Literature DB >> 1312513

Inhibition by converting enzyme inhibitors of pig kidney aminopeptidase P.

N M Hooper1, J Hryszko, S Y Oppong, A J Turner.   

Abstract

Several inhibitors of angiotensin converting enzyme were also found to inhibit aminopeptidase P, whereas inhibitors of other mammalian aminopeptidases were ineffective. Aminopeptidase P purified from pig kidney cortex was found to contain one atom of zinc per polypeptide chain, confirming its metalloenzyme nature. The concentrations of converting enzyme inhibitors required to cause 50% inhibition (I50) of aminopeptidase P were in the low micromolar range. The most potent converting enzyme inhibitors toward aminopeptidase P were the carboxylalkyl compounds, cilazaprilat, enalaprilat, and ramiprilat (I50 values of 3-12 microM). The sulfhydryl compounds captopril (I50 110 microM) and YS980 (I50 20 microM) were slightly less potent at inhibiting aminopeptidase P. In contrast, the carboxylalkyl compounds benazeprilat, lisinopril, and pentoprilat; the sulfhydryl compound rentiapril; and the phosphoryl compounds ceranopril and fosinoprilat had no inhibitory effect against aminopeptidase P. This compares with I50 values in the 1-6 nM range for these inhibitors with angiotensin converting enzyme.
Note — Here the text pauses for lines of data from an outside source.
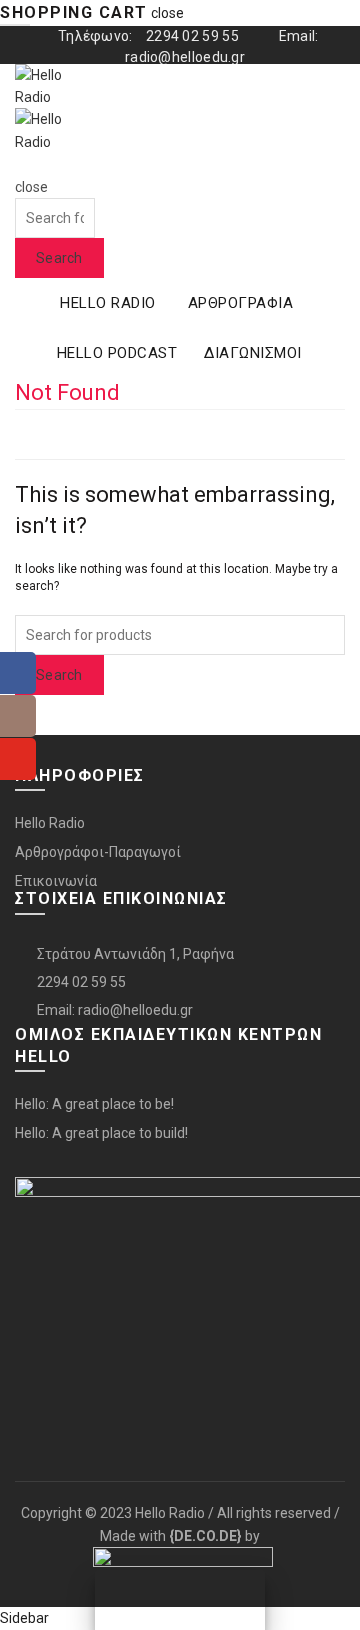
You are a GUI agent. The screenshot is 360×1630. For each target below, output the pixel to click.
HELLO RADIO (108, 303)
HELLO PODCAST (117, 353)
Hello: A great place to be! (94, 1104)
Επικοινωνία (56, 881)
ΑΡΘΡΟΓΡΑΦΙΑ (241, 303)
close (167, 13)
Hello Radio (50, 823)
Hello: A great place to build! (101, 1133)
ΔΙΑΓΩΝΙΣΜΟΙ (253, 353)
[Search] (21, 164)
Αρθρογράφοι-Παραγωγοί (98, 852)
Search (59, 258)
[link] (205, 1536)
Inhibition of aminopeptidase P may account for some of the effects or side effects noted with the clinical use of converting enzyme inhibitors. These results may provide the basis for the design of more selective inhibitors of angiotensin converting enzyme or mixed inhibitors of aminopeptidase P and angiotensin converting enzyme, or both.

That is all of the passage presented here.